5.2 Abstraction of computer systems and hardware
The success of map-reduce and other high-level abstractions for a particular type of computing platform (in this case, a computing cluster) suggests that other platforms may have similar abstractions. For example, there is currently a lot of interest in serverless computing, where data is only kept in a file system and the computation is done by renting one or more servers for a short period of time.
On a smaller scale, dedicated hardware is a growing trend and is likely to play an increasingly important role in accelerating the execution of important algorithms on large-scale data. You may have heard of Graphics Processing Units (GPUs) and Field Programmable Gate Arrays (FPGAs). Plasticine, another chip designed to support high communication bandwidth and parallelism, may be available soon. Having high-level abstractions that match these architectures will work because algorithms written using these abstractions can be compiled into efficient implementations using one or more chip types.
5.3 Abstract Taxonomy
Over the years, powerful abstractions related to programming language processing have been invented, helping to transform the field of compiler design from an art to a science. But the final paper has not been written yet. It would be of great benefit to expand the basic taxonomy we abstracted in Section 1.2 to cover more programming languages and compiler fields, and even more computer science fields. Abstractions related to continuously running systems such as operating systems, networks, and the Internet are naturally included.

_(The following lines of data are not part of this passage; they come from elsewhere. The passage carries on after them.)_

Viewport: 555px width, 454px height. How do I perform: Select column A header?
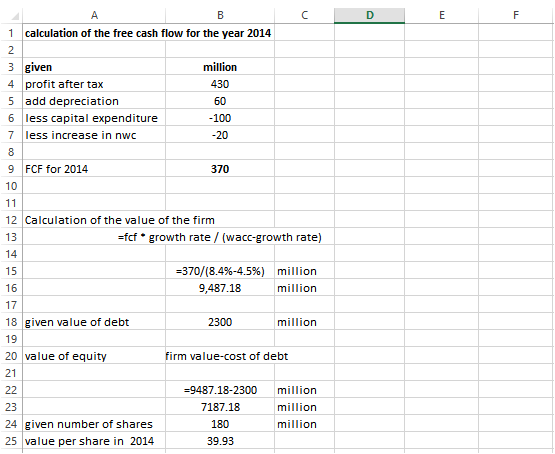click(x=94, y=15)
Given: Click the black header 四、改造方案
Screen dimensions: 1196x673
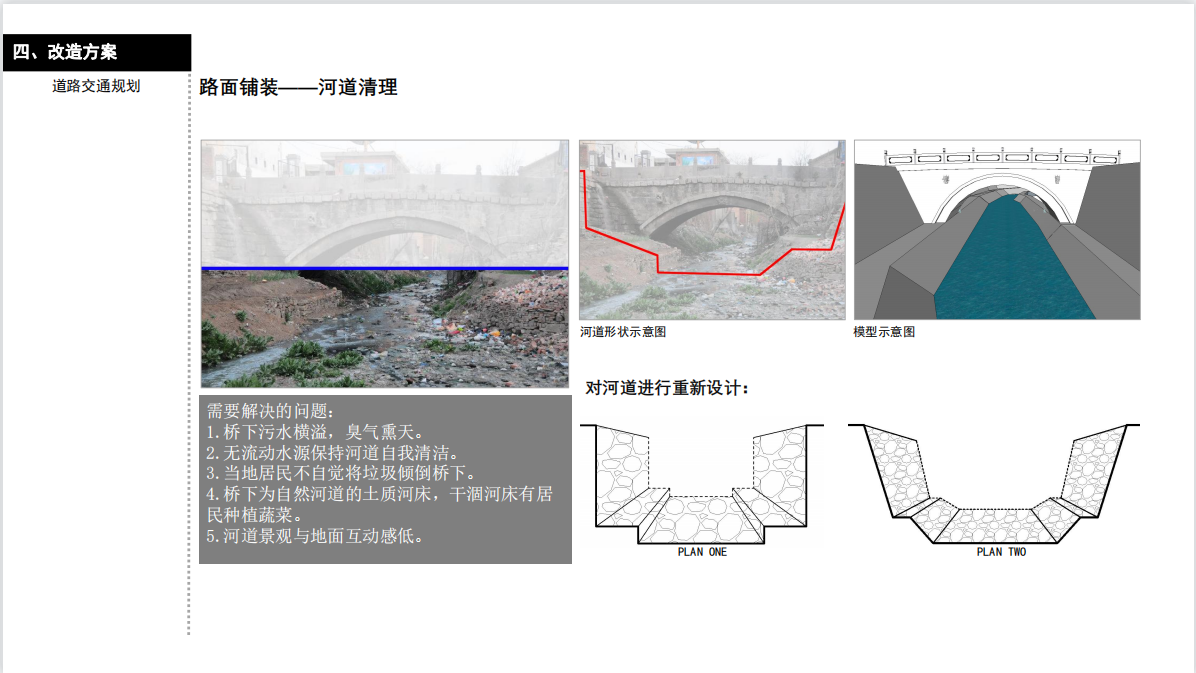Looking at the screenshot, I should (x=96, y=53).
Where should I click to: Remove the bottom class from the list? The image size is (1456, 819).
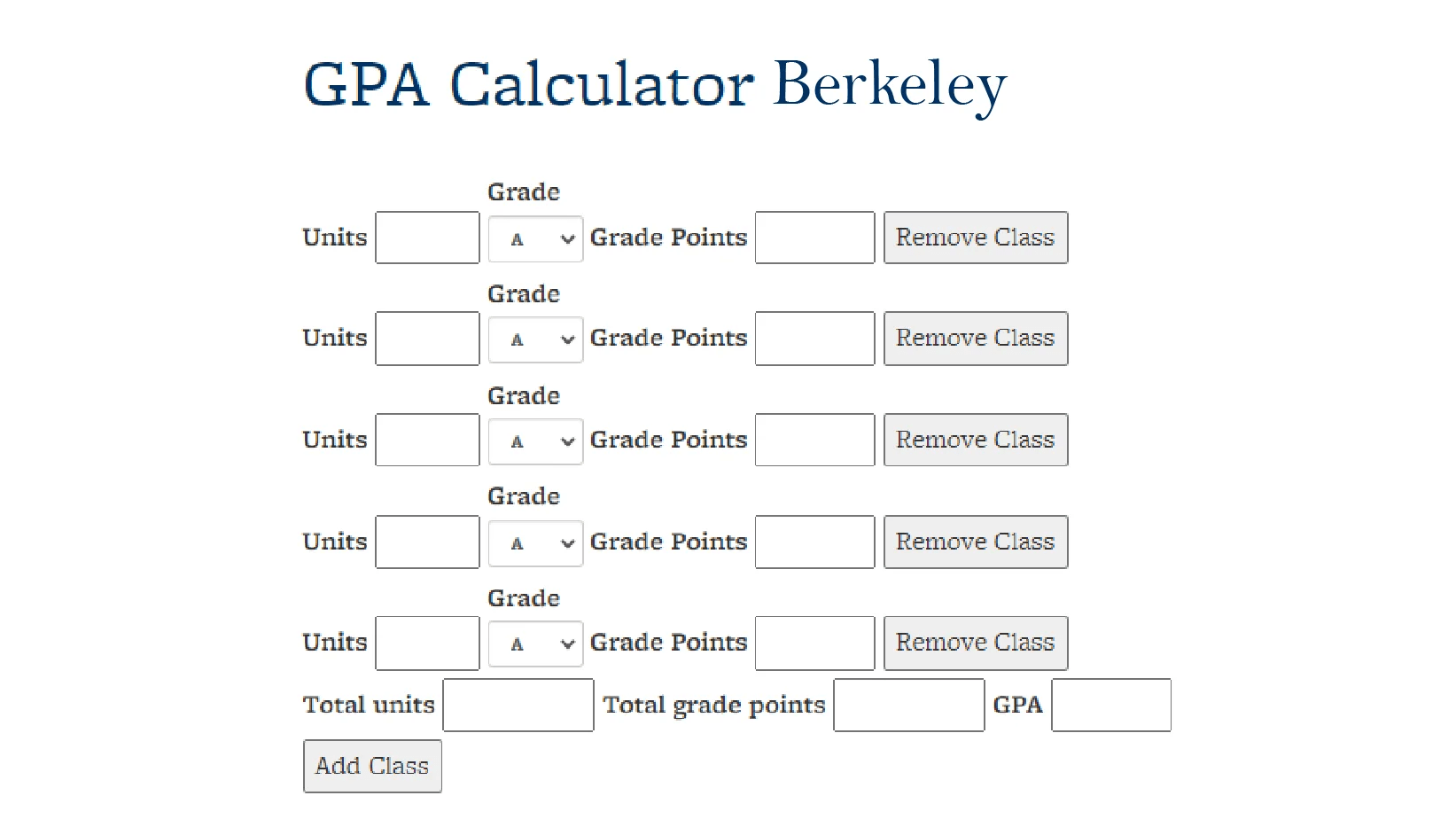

In addition, we hope that through the lectures organized in the data structure course, you will realize that the power of taxonomy is much more than that. We prefer to study what makes one abstraction more useful than another. For example, we mentioned in Section 3.1 how relational models naturally become declarative abstractions, while previous database models were not suitable for languages such as SQL, which set the stage for the emergence of higher-order programming. Similarly, regular expressions seem to be very suitable for describing programming language tokens and other interesting sets of strings, while equivalent notations such as Chomsky’s type-3 grammar (a special case of CFG) are used in applications such as syntactic analysis Never found much use. It might be natural to ask, “Why is this happening?”
An interesting new area is the use of machine learning to create software applications that use data rather than source programs written in some programming language. In a sense, machine learning is a way of creating software that doesn’t involve traditional compilation. An abstraction that can guide the effective creation of powerful applications using machine learning would greatly benefit.